Vice President Mike Pence on Wednesday demanded that Trump supporters who stormed the Capitol immediately evacuate the building, taking a harder line against the rioters than the president and others in the White House.
"The violence and destruction taking place at the US Capitol Must Stop and it Must Stop Now. Anyone involved must respect Law Enforcement officers and immediately leave the building," Pence wrote on Twitter.
"Peaceful protest is the right of every American," he continued, "but this attack on our Capitol will not be tolerated and those involved will be prosecuted to the fullest extent of the law."
The vice president’s statement diverges from the president’s tweets about the chaos, in that Pence explicitly urged the Trump supporters to leave the Capitol.
The breach took place on Wednesday afternoon, amid Congress’ certification of President-elect Joe Biden’s Electoral College victory.
Pence, who was presiding over the proceedings in the Senate, was rushed out of the chamber, and images from the House appeared to show an armed standoff at that chamber’s front door. Both the House and Senate were both forced into lockdown.
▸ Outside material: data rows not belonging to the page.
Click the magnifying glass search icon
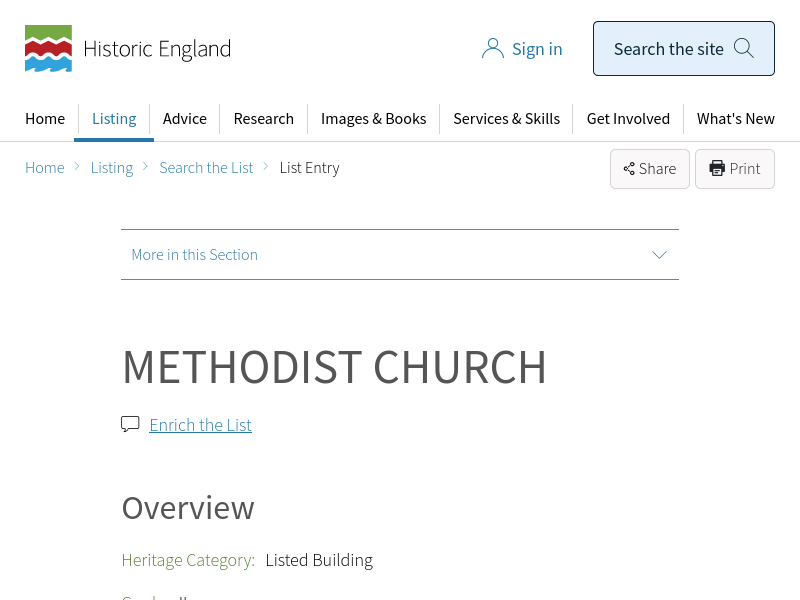Image resolution: width=800 pixels, height=600 pixels. coord(744,48)
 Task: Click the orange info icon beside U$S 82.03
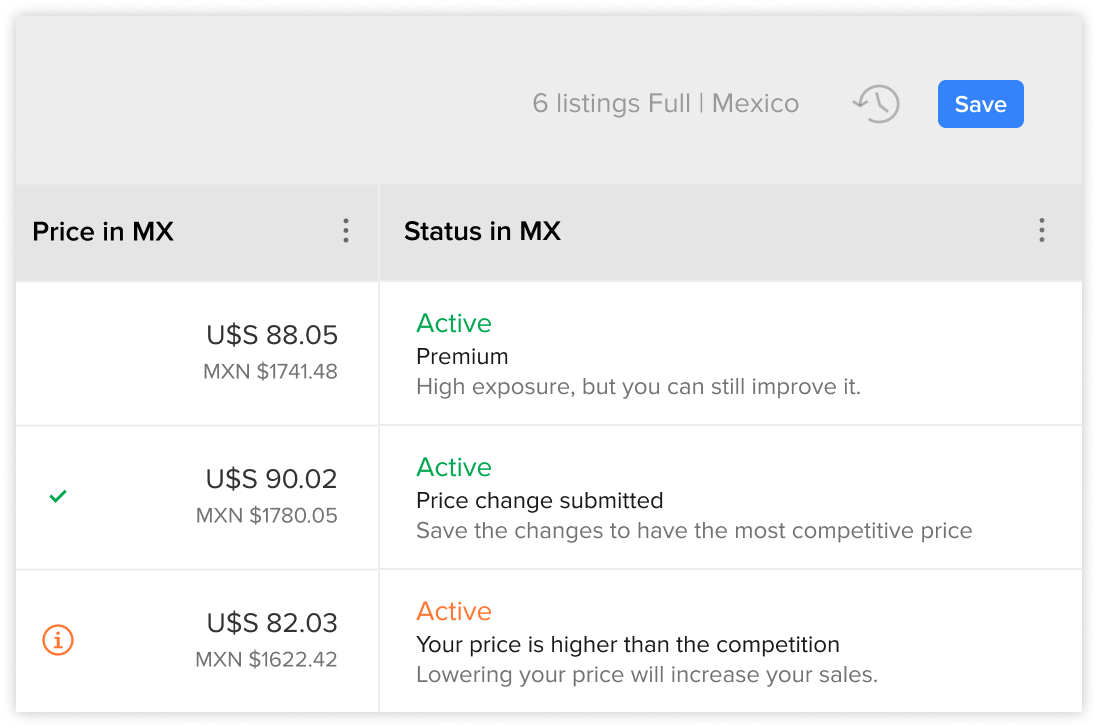click(58, 640)
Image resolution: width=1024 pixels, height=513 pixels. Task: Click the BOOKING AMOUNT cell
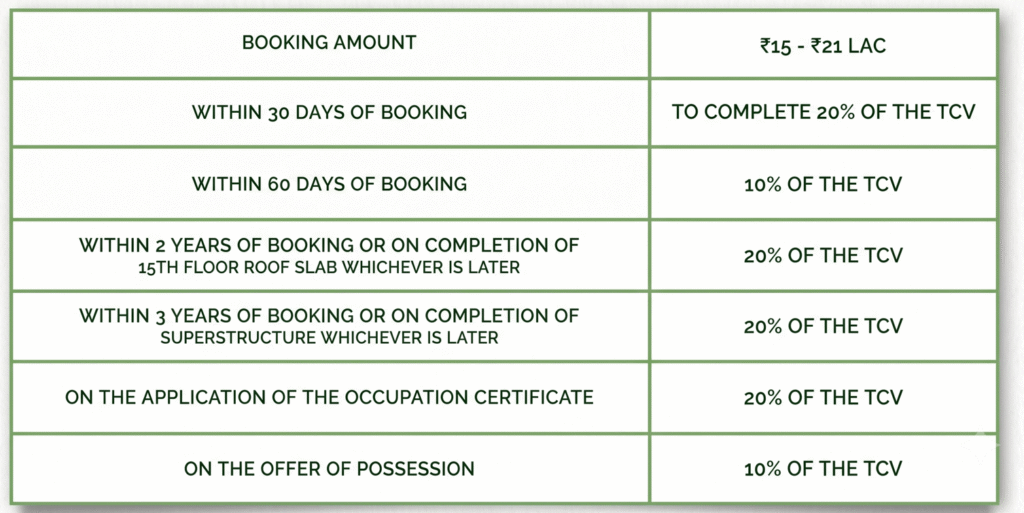click(329, 43)
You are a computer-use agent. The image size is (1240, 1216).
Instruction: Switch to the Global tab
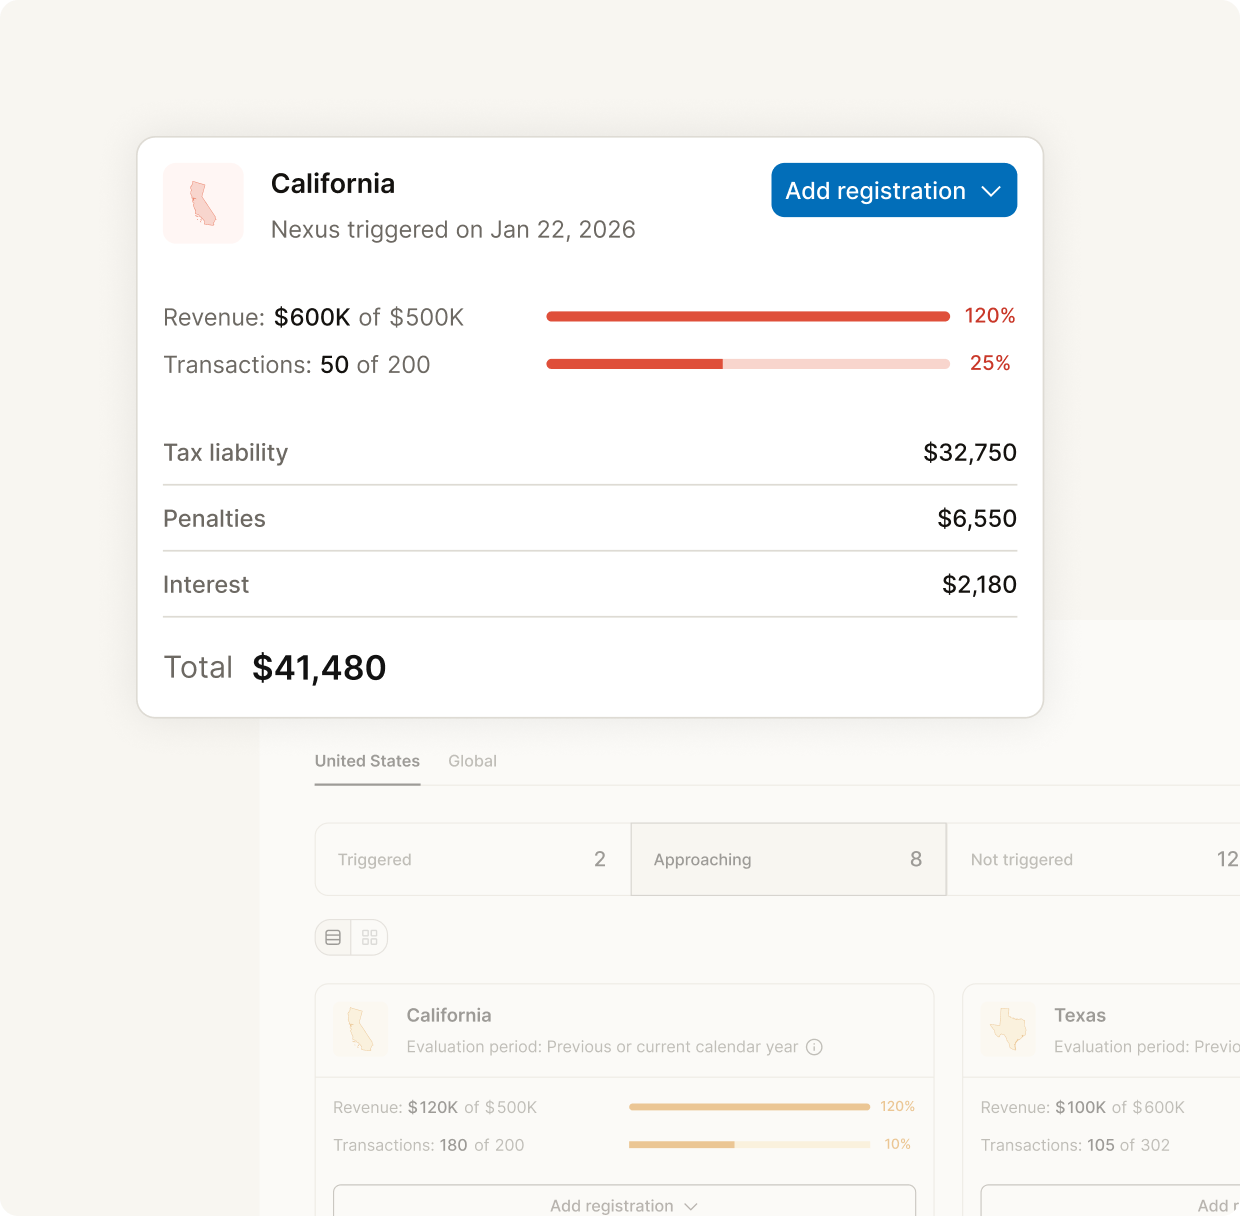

Earlier Wednesday, Trump encouraged his supporters at a rally outside the White House to march on the Capitol. He told them that "you’ll never take back our country with weakness," and that "you have to show strength." Rudy Giuliani, the president’s personal attorney who spoke before Trump, told rallygoers "let’s have trial by combat."
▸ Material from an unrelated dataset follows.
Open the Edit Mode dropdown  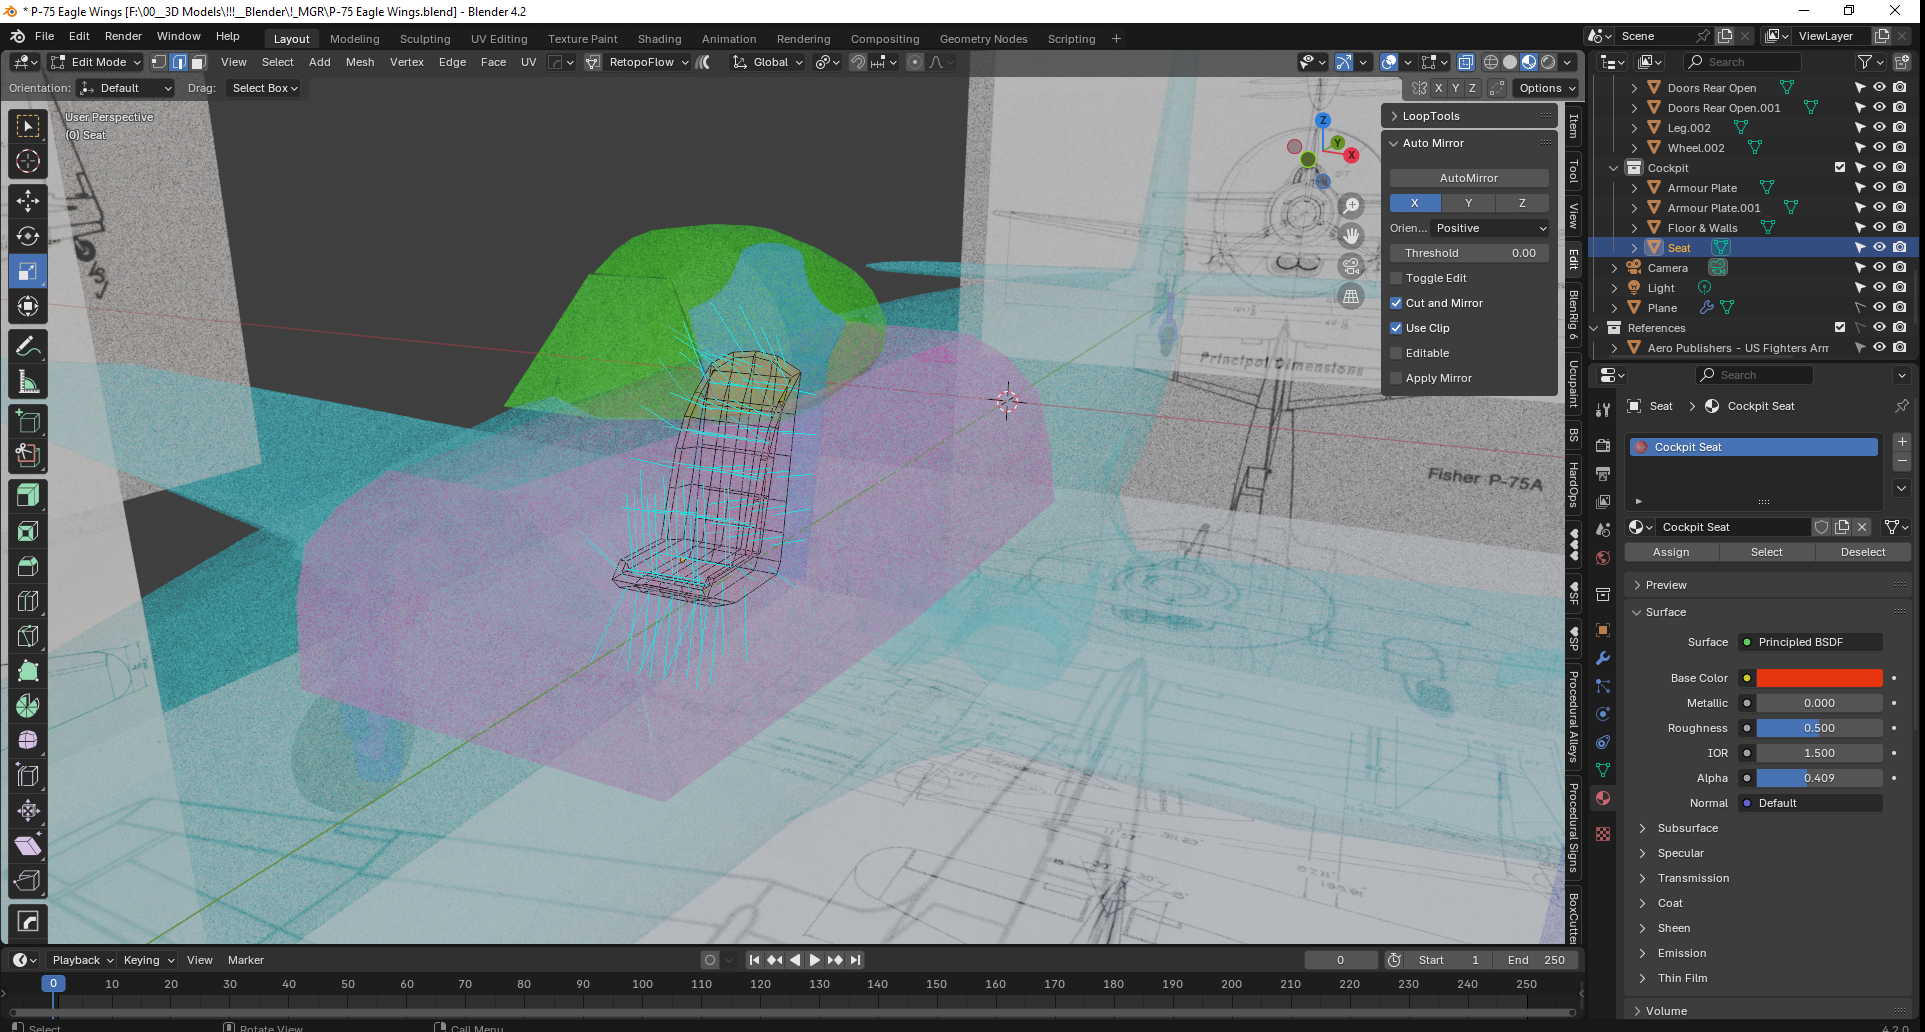click(97, 62)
As the violence escalated, Trump first tweeted an attack at Pence for not aiding his effort to overturn the election results. He later followed up with another post that did not order his supporters to vacate the Capitol complex.
“Please support our Capitol Police and Law Enforcement,” Trump wrote. “They are truly on the side of our Country. Stay peaceful!”
In a third tweet, Trump asked "for everyone at the U.S. Capitol to remain peaceful. No violence!"
White House press secretary Kayleigh McEnany also tweeted that at Trump’s direction, National Guard officers were "on the way along with other federal protective services."